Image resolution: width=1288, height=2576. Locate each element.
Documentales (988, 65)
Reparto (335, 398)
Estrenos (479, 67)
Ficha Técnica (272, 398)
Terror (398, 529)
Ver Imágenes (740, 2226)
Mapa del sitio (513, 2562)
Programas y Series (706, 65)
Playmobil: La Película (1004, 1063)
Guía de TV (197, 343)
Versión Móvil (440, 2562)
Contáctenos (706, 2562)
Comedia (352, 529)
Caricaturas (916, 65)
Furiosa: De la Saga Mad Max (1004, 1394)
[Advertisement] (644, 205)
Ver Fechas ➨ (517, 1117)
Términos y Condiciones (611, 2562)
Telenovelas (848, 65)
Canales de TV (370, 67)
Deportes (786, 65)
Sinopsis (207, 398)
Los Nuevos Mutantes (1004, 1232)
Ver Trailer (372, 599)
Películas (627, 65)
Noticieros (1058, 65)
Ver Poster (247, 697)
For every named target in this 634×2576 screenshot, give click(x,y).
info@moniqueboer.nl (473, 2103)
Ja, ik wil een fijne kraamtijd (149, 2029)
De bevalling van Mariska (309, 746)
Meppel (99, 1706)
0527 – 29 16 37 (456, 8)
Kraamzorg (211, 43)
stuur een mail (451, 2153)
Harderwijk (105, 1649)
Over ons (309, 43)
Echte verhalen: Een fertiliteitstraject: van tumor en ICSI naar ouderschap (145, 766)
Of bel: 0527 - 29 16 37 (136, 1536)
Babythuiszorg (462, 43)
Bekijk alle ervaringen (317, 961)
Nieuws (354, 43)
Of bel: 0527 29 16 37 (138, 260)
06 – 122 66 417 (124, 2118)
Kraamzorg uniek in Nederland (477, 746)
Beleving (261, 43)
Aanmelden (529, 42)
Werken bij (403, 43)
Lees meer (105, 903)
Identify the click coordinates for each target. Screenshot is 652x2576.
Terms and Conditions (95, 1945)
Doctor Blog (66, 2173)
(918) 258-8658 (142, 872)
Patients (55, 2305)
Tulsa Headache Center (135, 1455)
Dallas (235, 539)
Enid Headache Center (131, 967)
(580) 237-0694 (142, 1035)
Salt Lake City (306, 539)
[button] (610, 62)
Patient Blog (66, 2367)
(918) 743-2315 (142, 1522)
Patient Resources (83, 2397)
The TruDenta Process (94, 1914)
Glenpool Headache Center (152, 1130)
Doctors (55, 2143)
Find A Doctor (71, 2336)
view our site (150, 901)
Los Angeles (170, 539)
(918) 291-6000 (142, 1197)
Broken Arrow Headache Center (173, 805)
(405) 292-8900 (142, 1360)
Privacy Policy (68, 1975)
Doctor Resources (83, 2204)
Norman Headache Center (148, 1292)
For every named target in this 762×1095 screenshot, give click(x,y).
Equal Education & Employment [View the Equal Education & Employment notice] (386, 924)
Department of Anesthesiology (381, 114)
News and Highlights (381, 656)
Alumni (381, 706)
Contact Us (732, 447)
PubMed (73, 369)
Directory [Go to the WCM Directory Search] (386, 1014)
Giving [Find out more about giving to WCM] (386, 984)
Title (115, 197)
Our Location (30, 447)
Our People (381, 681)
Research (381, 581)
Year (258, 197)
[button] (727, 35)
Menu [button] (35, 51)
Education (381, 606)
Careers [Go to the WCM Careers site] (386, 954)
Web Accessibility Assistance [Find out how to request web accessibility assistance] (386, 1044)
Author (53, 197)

== == ==

• _EXERCISE DETAILS_:
Copy each line of the listing above that includes the word "site".

• _EXERCISE ANSWER_:
view our site (150, 901)
Careers [Go to the WCM Careers site] (386, 954)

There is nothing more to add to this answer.